Sean Braswell is OZY’s resident James Franco, minus the talent, movie-star looks and the avalanche of selfies. An unrepentant polymath, Sean has five college degrees from three universities and will tack on “Dr.” or “Esq.” to his name whenever the circumstances warrant, usually in complaint letters to Time Warner Cable.
Ever since he wore his homemade Los Angeles Dodgers uniform to kindergarten (sometimes on consecutive days), Sean wanted to be a baseball player. And he made it as far as the University of Texas at Austin before frequent injuries, and constant mediocrity, ended his playing career. But between the 6am weightlifting sessions, 56-game schedules and interminable bus rides through Oklahoma, Sean managed to complete a liberal arts degree, and today cannot believe there was a time when he spent most of his days wearing tight, white pants on 120-degree Astroturf in front of thousands of people willingly outfitted in burnt orange.
The accomplishment Sean is most proud of, however, came next at the University of Oxford, where he led the British Collegiate American Football League in interceptions.
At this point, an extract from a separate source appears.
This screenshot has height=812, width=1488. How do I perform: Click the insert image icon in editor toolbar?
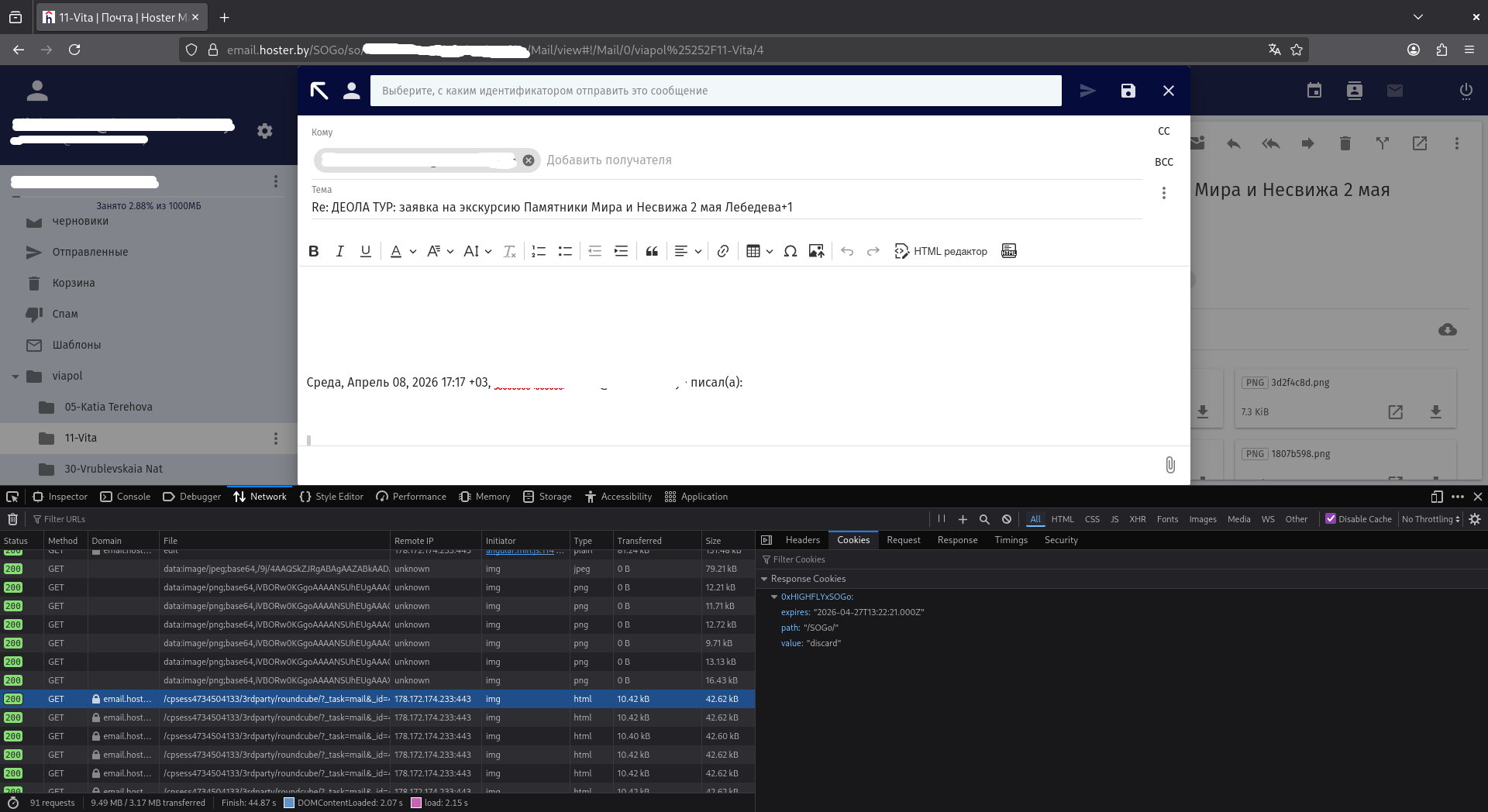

Yes, they play American football in British colleges, and no, the forward pass is not the soccer-loving Brits’ strong suit. By the time he was shown the door at Oxford, Sean, a Rhodes scholar, had played touch football with Bill Clinton, been dumped for the Crown Prince of Bhutan and amassed three degrees, including a doctorate in education policy. If you pour him enough Pimms, he will happily inflict his dissertation thesis on you.
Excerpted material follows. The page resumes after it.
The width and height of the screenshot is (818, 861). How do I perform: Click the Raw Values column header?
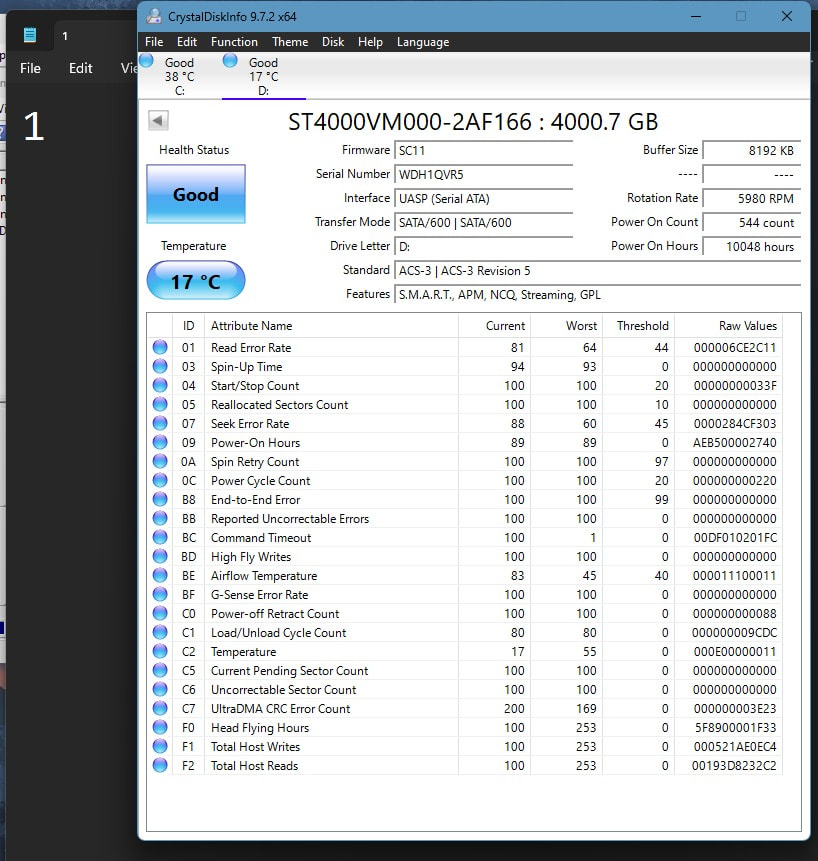(747, 326)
Sean would move onto Harvard next where he’d come away with another degree (in law), crippling student loan debt and an even more crippling fear of being cold-called to recite the facts of a case. After stints in academia and law, Sean landed at OZY, where he writes about history, politics, law, film and sports from his home in Durham, North Carolina. Sean is also the creator and host of the Webby-nominated podcast The Thread as well as the history podcast Flashback. He is also the creator and executive producer of two documentary television series for OZY and PBS, Breaking Big and The Contenders: 16 for ’16.